_PROBLEM:_ Copy the entries from the line that contains "width=1152, height=648. point(359,379)" through the end of the entries, keeping every line, and increase each coordinate in the answers by 76.

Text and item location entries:
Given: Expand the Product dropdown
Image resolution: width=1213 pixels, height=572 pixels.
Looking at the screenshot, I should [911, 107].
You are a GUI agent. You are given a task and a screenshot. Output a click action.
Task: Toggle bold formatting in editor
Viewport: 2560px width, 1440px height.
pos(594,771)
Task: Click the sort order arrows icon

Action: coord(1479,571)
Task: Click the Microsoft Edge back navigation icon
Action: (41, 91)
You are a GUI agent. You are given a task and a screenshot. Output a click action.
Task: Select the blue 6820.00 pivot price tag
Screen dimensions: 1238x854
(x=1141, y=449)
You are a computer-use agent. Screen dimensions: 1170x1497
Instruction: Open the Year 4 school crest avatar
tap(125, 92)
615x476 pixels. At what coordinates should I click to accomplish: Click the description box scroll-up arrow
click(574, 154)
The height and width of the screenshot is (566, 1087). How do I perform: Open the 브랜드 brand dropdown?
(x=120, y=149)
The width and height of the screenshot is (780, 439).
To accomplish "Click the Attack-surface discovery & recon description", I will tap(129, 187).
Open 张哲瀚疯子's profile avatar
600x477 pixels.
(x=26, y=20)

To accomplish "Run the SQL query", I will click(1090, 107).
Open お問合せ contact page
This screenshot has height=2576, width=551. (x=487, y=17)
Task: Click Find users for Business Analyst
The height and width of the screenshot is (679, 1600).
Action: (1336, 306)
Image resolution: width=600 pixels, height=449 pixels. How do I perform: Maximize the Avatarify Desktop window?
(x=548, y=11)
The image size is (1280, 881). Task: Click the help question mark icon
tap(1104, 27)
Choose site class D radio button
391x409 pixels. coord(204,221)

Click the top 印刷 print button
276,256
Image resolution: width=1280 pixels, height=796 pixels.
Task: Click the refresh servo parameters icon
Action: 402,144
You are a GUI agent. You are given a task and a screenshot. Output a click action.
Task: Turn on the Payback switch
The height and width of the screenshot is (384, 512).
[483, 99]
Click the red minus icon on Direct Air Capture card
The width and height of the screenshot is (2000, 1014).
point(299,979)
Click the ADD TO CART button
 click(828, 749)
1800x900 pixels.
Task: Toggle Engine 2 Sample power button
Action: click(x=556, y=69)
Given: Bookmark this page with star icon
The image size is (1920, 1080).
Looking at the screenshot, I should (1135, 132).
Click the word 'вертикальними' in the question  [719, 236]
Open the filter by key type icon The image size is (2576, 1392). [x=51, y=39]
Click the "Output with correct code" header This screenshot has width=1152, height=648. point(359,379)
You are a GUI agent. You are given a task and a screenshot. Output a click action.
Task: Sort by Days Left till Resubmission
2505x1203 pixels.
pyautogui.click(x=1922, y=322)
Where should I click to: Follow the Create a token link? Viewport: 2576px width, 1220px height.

_RESULT OF THE EXERCISE:_
Click the "Output with correct code" header This screenshot has width=1152, height=648. point(435,455)
You are a GUI agent. You are given a task and a screenshot. Output a click action.
Task: Sort by Days Left till Resubmission
2505x1203 pixels.
pyautogui.click(x=1998, y=398)
Where should I click to: Follow the Create a token link? Viewport: 2576px width, 1220px height.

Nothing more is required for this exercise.